Le coup d’État de mars 2012 a mis à nu le profond dysfonctionnement de la gouvernance publique (politico-institutionnelle, économique et même sociale) qui ne peut que s’aggraver si une refondation de la gestion des affaires publiques n’est pas envisagée.
Nous devons cesser d’appréhender les crises successives comme de simples accidents de parcours dont il faut réparer les dégâts avant de repartir dans la même direction. Elles révèlent des dysfonctionnements profonds qui méritent que l’on s’attaque plus aux causes qu’aux conséquences. Certaines causes plongeant leurs racines dans les choix de départ de la construction de notre État. Aujourd’hui, une unanimité se dégage sur le fait qu’il s’agit d’une crise politico-institutionnelle, économique, culturelle et même morale. Nous devons aussi admettre que sa profondeur a révélé la grande fragilité du modèle d’État, de République et de Démocratie, bref de tout le système de gestion publique.
Incontestablement de grosses menaces pèsent aujourd’hui sur le vivre ensemble malien qui est de plus en plus fragilisé.
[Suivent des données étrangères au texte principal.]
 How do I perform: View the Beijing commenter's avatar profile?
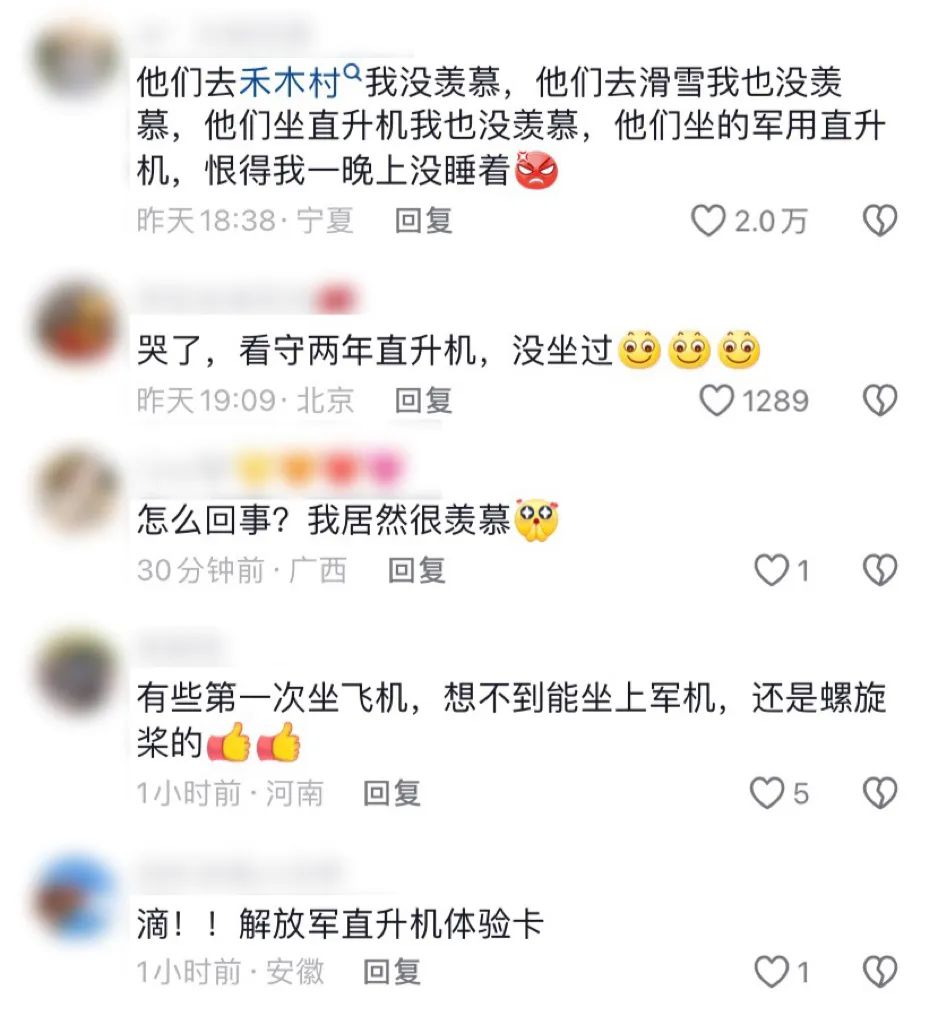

Des mouvements armés au nord-est du pays revendiquent la séparation. Des pseudo-djihadistes réclament l’installation de la charia dans le centre qui a toujours été multiconfessionnel.
Diverses communautés qui ont toujours tout partagé mettent aujourd’hui plus d’accent sur ce qui leur est spécifique, entrainant du coup des prises de position nuisibles à la cohésion sociale, donc à l’unité nationale. Les pays voisins et la communauté internationale perçoivent de plus en plus notre pays comme le « mouton noire » du Sahel et du continent.
Au regard de la gravité de cette situation pour notre avenir commun, de plus en plus de maliennes et de maliens ressentent un profond désir de rupture avec les méthodes actuelles de penser et de conduite de l’action publique. Une soif qu’une rencontre (événement) de quelques jours réunissant des délégués, à Bamako ne saurait étancher. D’où la nécessité de la préparation et de la mise en œuvre d’un processus de dialogue national inclusif qui permettra de rassembler et d’écouter, sur leur territoire, les représentants de toutes les communautés qui se reconnaissent un lien entre elles, quels que soient leurs choix et leur vision du futur du pays.
Ce dialogue permettra de croiser les frustrations, les attentes, les imaginaires et surtout les espoirs et les engagements de toute la diversité malienne en vue de rebâtir un nouveau Mali qui correspond aux évolutions nationaux et internationaux en cours. Seul ce processus permettra de sortir de la crise post-électorale rampante et de créer les conditions d’obtention d’un consensus national permettant d’entreprendre les réformes majeures nécessaires à la reconstruction de la paix et d’une stabilité durable. Ce dialogue national pour conduire à une dynamique collective de changement doit couvrir l’ensemble des territoires régionaux et locaux afin d’écouter et d’entendre toutes les communautés maliennes.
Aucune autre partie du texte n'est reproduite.